# TASK DETAILS
Please repeat each line from the one holding "Where should I" through the final line of the data, exactly as it stands, with no pictures.

* * * * * * *

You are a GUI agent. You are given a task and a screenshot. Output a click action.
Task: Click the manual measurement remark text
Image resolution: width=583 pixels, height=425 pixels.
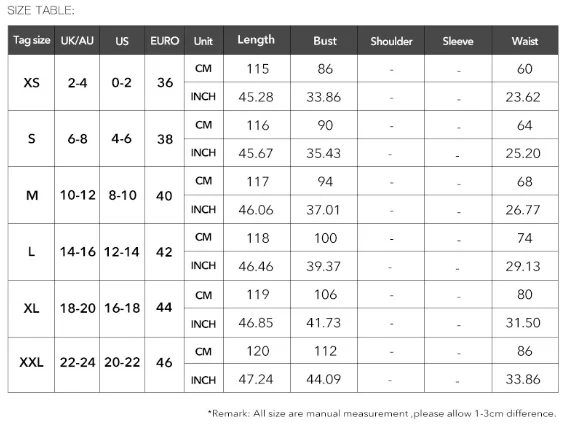[382, 413]
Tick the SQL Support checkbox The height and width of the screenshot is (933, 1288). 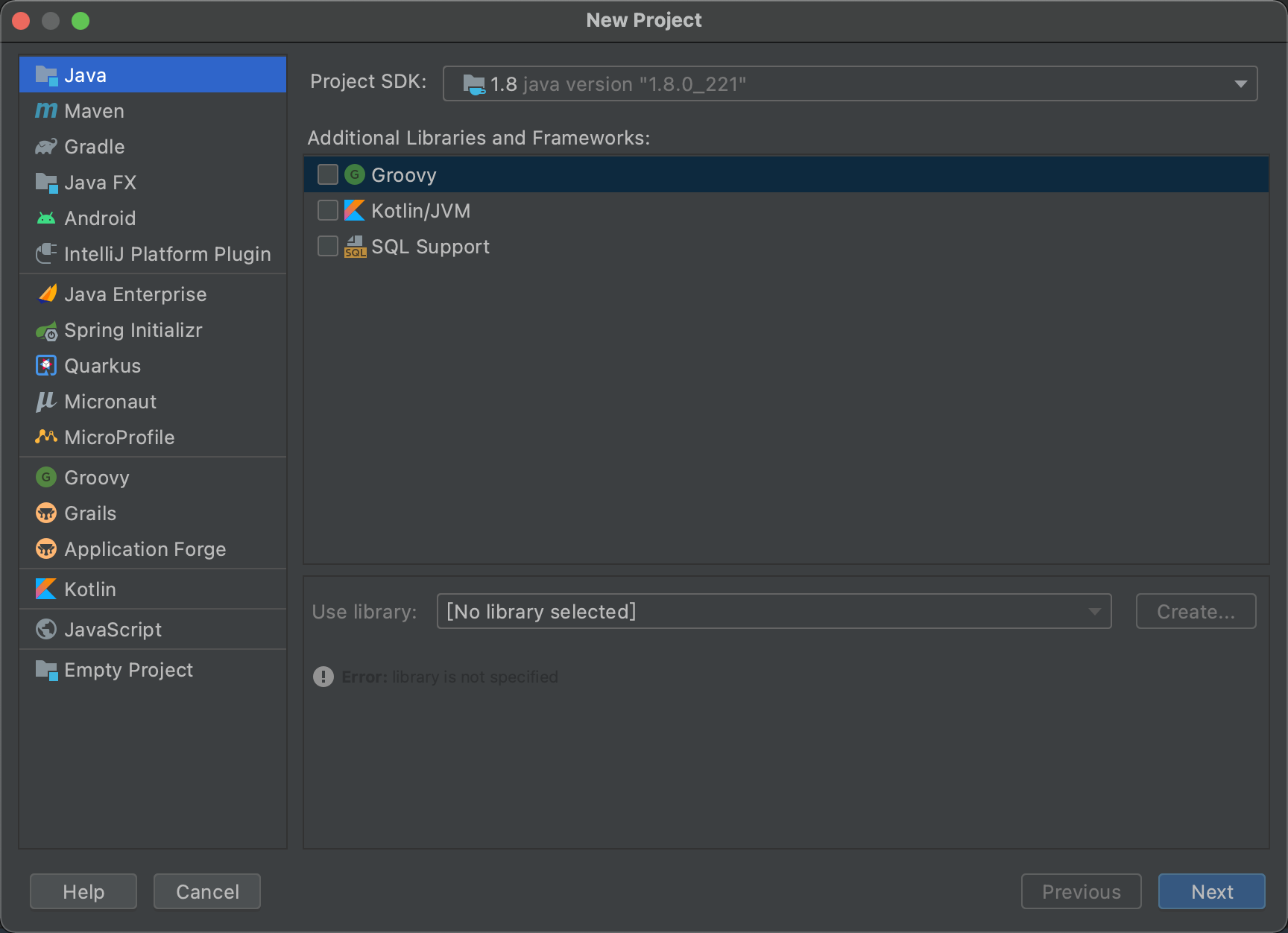pos(328,246)
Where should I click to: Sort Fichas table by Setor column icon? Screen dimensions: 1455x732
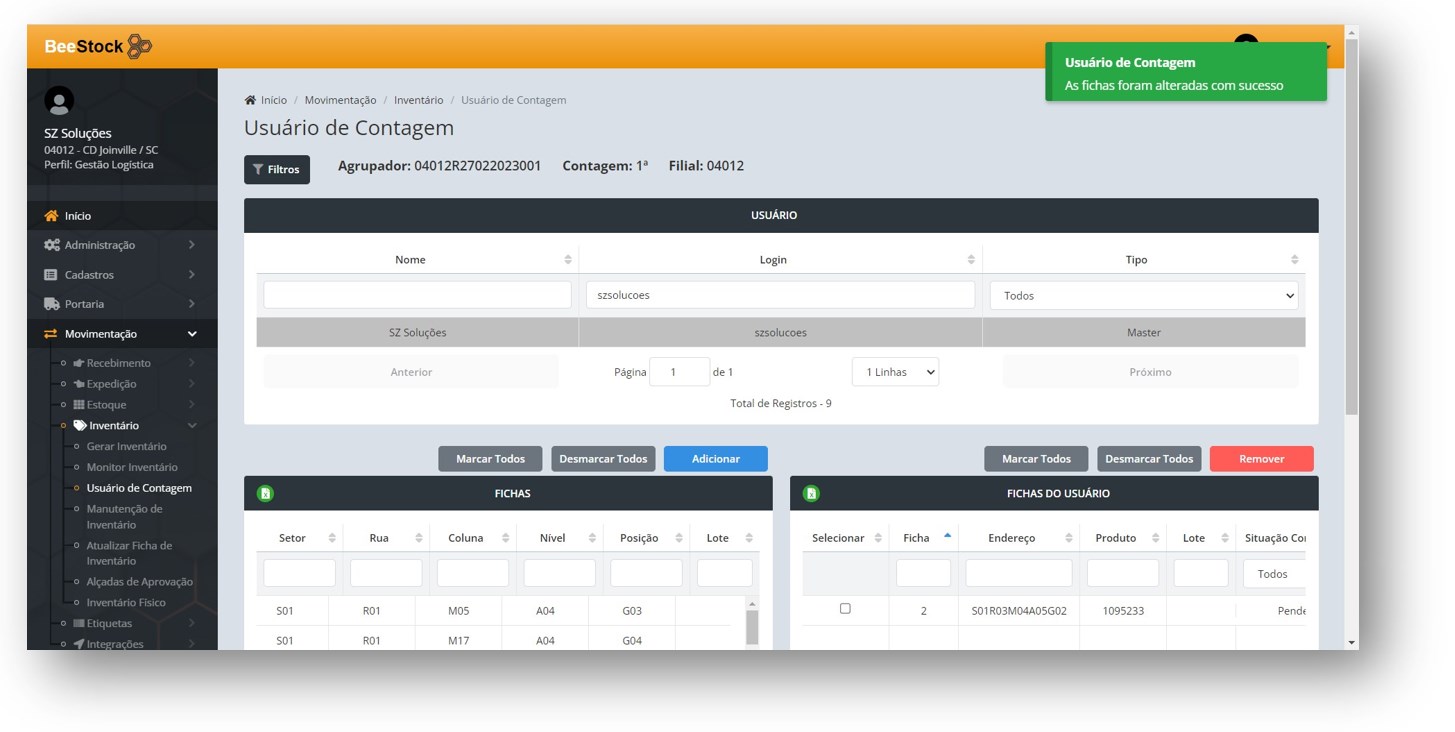click(x=332, y=538)
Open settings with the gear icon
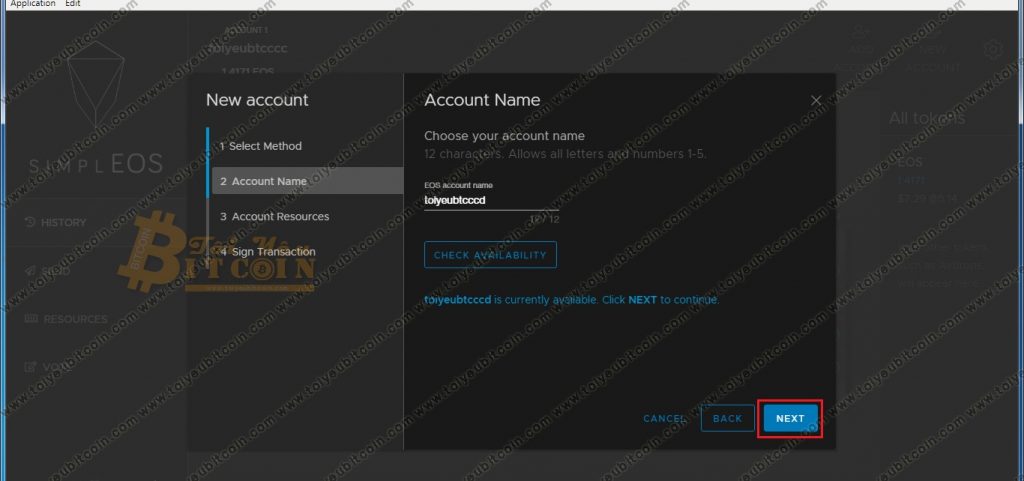 tap(993, 49)

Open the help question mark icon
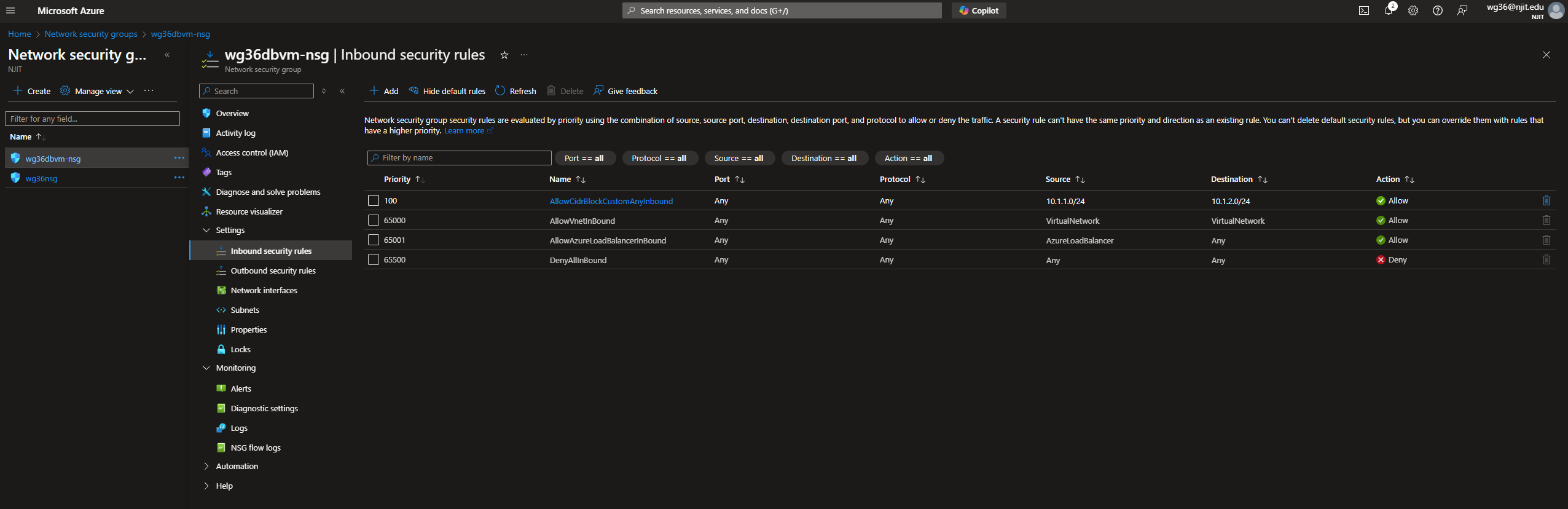1437,10
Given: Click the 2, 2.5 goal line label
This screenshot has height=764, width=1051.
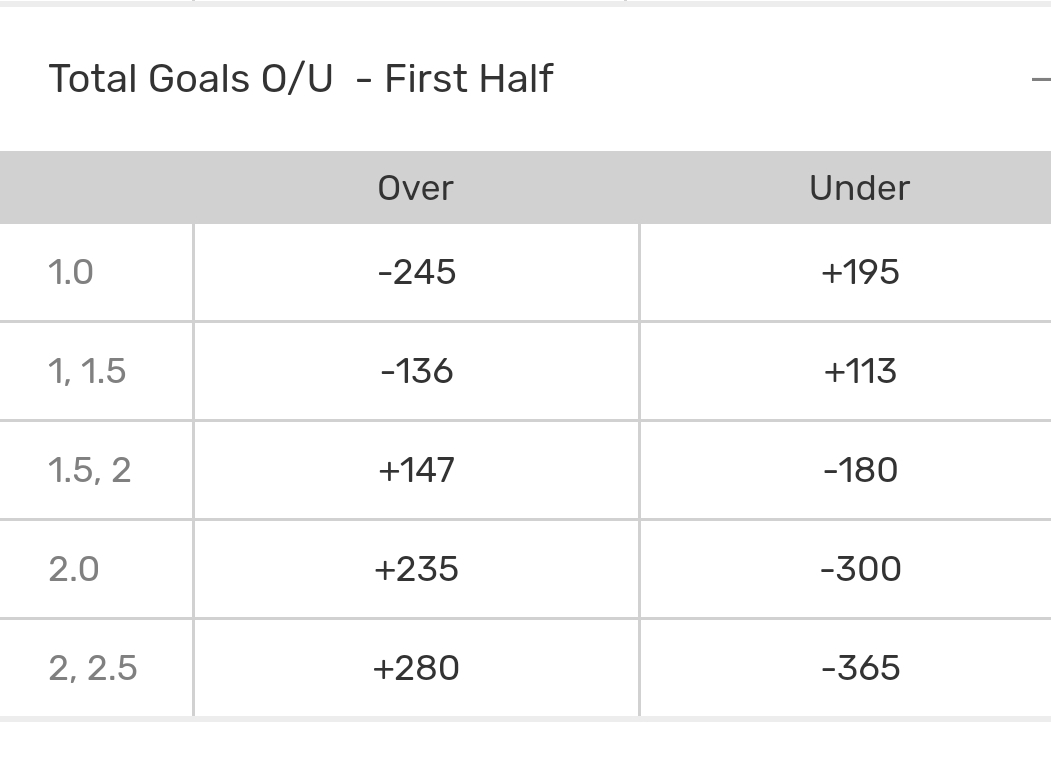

* * * * * * *

# REPLY TO THE EXERCISE
Where should I click to: Sort Fichas table by Setor column icon? Screen dimensions: 1455x732
click(x=332, y=538)
Open settings with the gear icon
 tap(993, 49)

Open the help question mark icon
1437,10
Given: Click the 2, 2.5 goal line label
This screenshot has height=764, width=1051.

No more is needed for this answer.